United States Attorney Richard W. Moore of the Southern District of Alabama announces today that United States District Judge William H. Steele sentenced Daryl Dewayne Struggs, 35, a resident of Selma, Alabama, to imprisonment for eighty-four months for being a felon in possession of a firearm. As part of the sentence, the judge ordered that Struggs undergo three years of supervised release after finishing his term of imprisonment, pay a $100 mandatory special assessment, and undergo substance abuse and mental health treatment as directed by the U.S. Probation Office.
According to documents filed with the court as part of his guilty plea and the court’s pronouncements at sentencing, Struggs is a convicted felon who is barred by federal law from knowingly possessing firearms or ammunition. He was previously convicted in the Circuit Court of Dallas County, Alabama of Unlawful Possession of Marijuana in the First Degree, Burglary in the Third Degree, and Robbery in the First Degree.
Around 8:18pm on March 28, 2017, Selma Police Department officers responded to an address on Twenty Foot Avenue in Selma concerning gun shots fired and two shooting victims. According to witnesses, the suspects were driving a blue Lincoln Town car. Around 10:55pm, Selma Police Department Detective Willie Calhoun was driving to the crime scene when he saw a blue Lincoln Town car speeding on Highway 80 toward the Edmund Pettus Bridge in Selma. He stopped the vehicle. Struggs was the passenger and co-defendant Danny Jamal Tate was the driver.

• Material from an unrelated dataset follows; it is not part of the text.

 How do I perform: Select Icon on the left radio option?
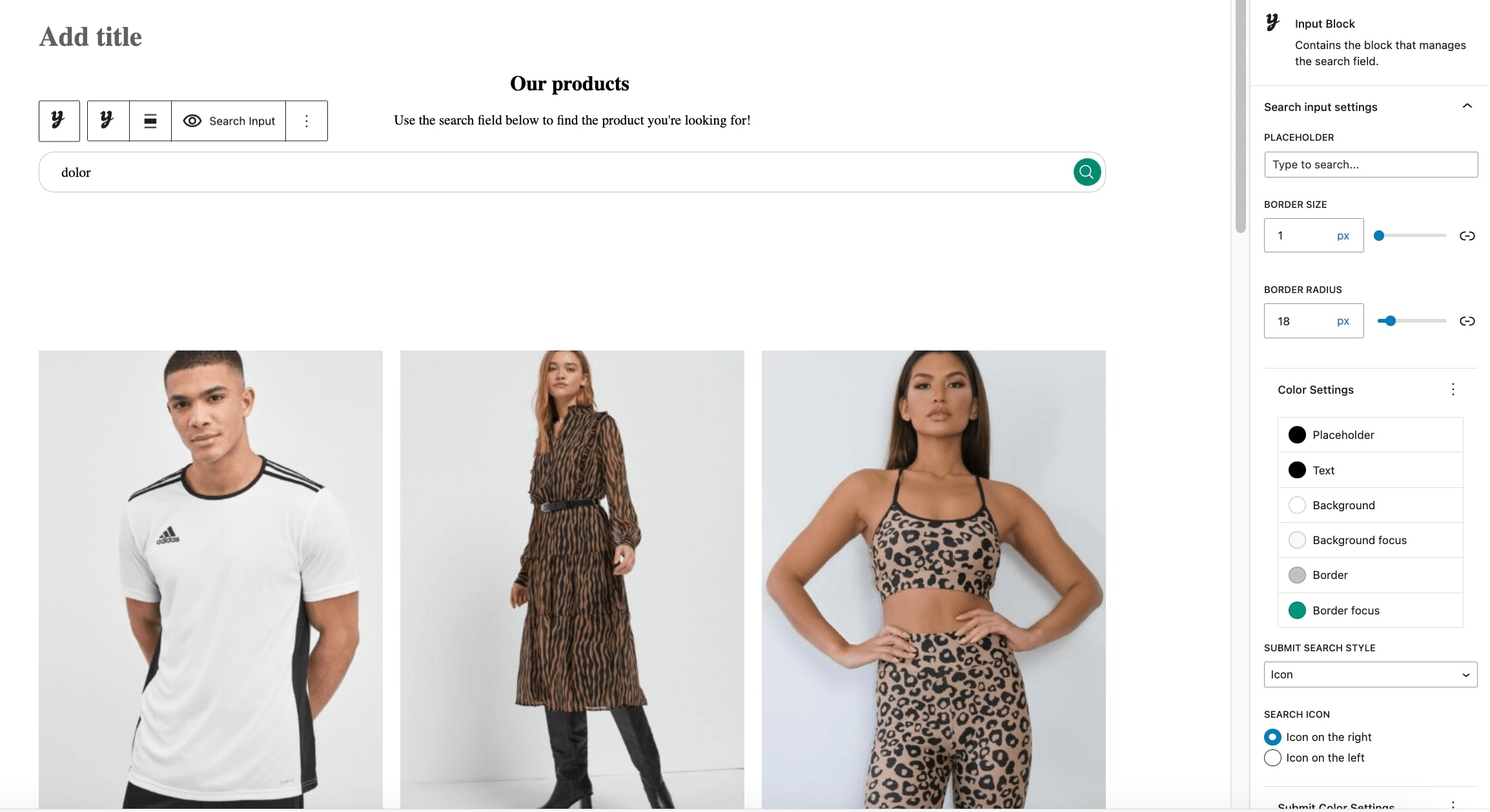(1272, 757)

Officers searched the vehicle. They recovered one round of ammunition from between the driver’s seat and passenger’s seat. Under the passenger seat, officers found a Smith & Wesson 9mm pistol. When Calhoun found the firearm, the slide was locked to the rear and the magazine was empty. Officers also found a second Smith & Wesson 9mm pistol in the vehicle. This pistol was loaded with a round in the chamber and thirty-four rounds in the extended magazine. Struggs knowingly possessed the two pistols, both of which were manufactured outside the State of Alabama.

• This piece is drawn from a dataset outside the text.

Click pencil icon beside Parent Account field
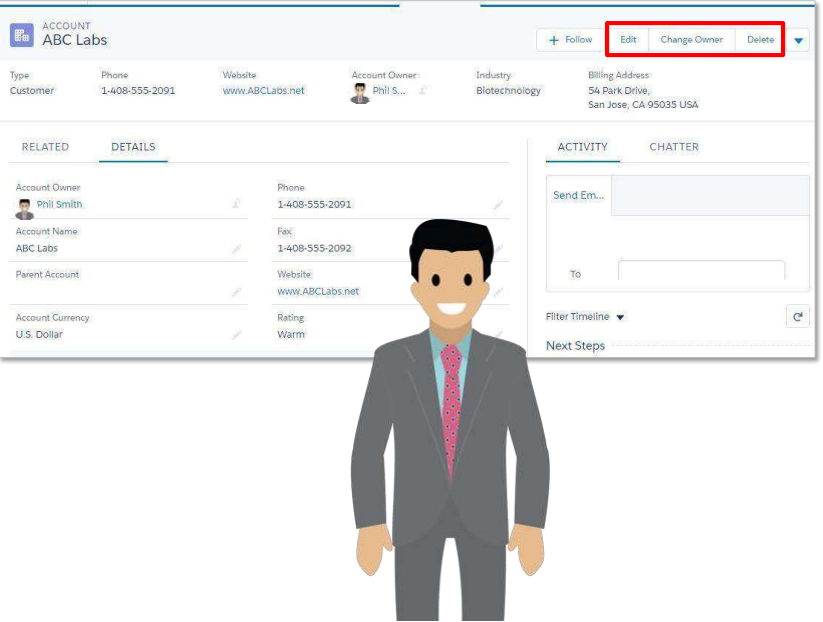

At sentencing, Senior Judge Steele observed that the firearms were used in the shooting and underscored the serious nature of Struggs’s offense. Tate and Struggs have pending state charges in connection with the shooting.
On July 26, 2018, a federal grand jury for the Southern District of Alabama charged Struggs and Tate with one count each of being a felon in possession in violation of 18 U.S.C. § 922(g)(1). On Sept. 14, 2018, Struggs pleaded guilty before Senior Judge Steele to being a felon in possession.
Tate remains at large. He has a pending federal warrant for his arrest.
The Bureau of Alcohol, Tobacco, Firearms and Explosives and the Selma Police Department investigated the case. Assistant United States Attorney Sinan Kalayoglu prosecuted the case.